Wrestling with angels
In the other corner... weighing... not-as-much-as-that-lying-scale-says... us!
Both of today’s readings involve struggles with angelic beings. In the first reading (Genesis 32:23-32), Jacob – thereafter named Israel - wrestles with a messenger of God. In the Gospel (Matthew 9:32-38), our Lord drives out a fallen angel who had possessed a mute man.
Wrestling with angels – good or bad – does not always end happily in Scripture.

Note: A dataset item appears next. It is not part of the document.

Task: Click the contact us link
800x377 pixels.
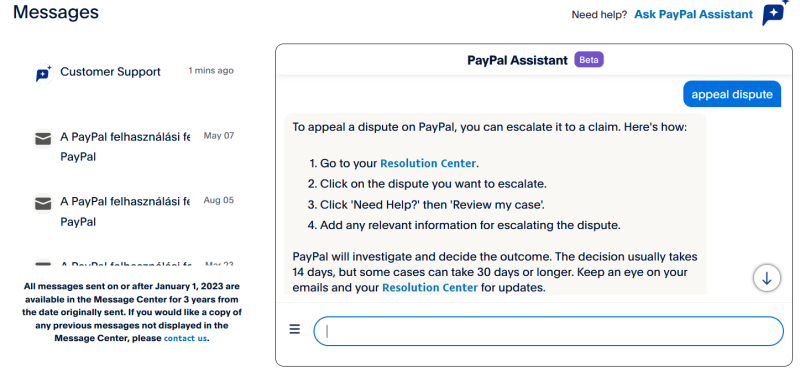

A classic instance of this is in the book of Acts (19:13-16), when people who do not believe in the Lord Jesus try to use his name against a demon.
Some of the itinerant Jewish exorcists undertook to pronounce the name of the Lord Jesus over those who had evil spirits, saying, "I adjure you by the Jesus whom Paul preaches." (Seven sons of a Jewish high priest named Sceva were doing this.)

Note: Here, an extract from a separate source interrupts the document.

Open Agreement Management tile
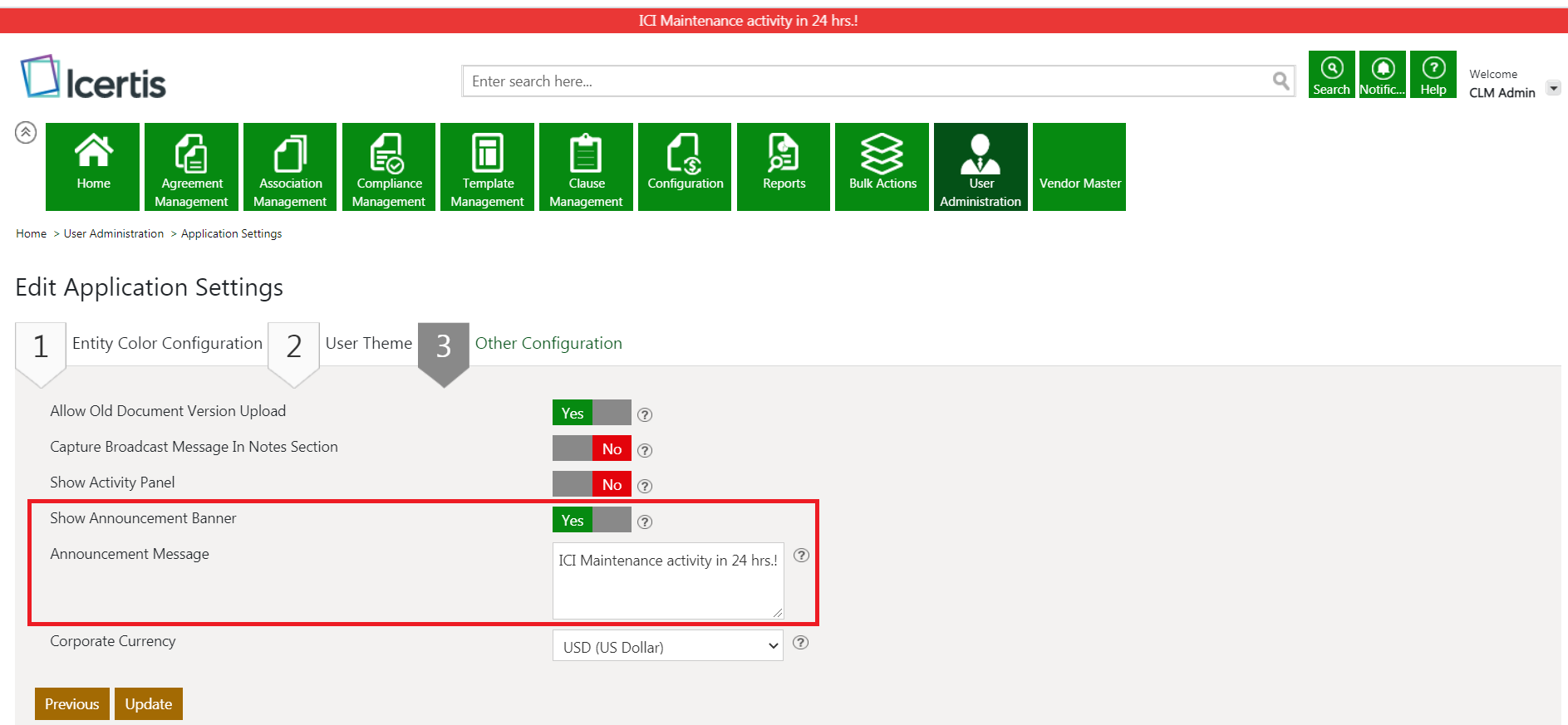The height and width of the screenshot is (725, 1568). (x=191, y=166)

But the evil spirit answered them, "Jesus I know, and Paul I know; but who are you?"
And the man in whom the evil spirit was leaped on them, mastered all of them, and overpowered them, so that they fled out of that house naked and wounded.
There are many today, even some within the Church, who dismiss the very idea of angels as a vestige of superstition (foolishly, since the existence of superhuman incorporeal beings is a key element of revelation, of most non-Christian cosmologies, and even contemporary science fiction).
Yet even if one has problems with their own childish concept of angels as luminous feathery things, there is no denying the fundamental concept that angels represent and that underlies these readings: there are forces in this universe that are greater than we are - forces that we can only master by the grace and favor of God.
Jacob/Israel, after whom the People of God would be named, prevailed by God’s favor.
Our Lord and Savior Jesus Christ, the source of all grace, has the mastery by that same grace.
May we remember that grace and remain faithful to it, no matter what forces or challenges we may encounter in our lives.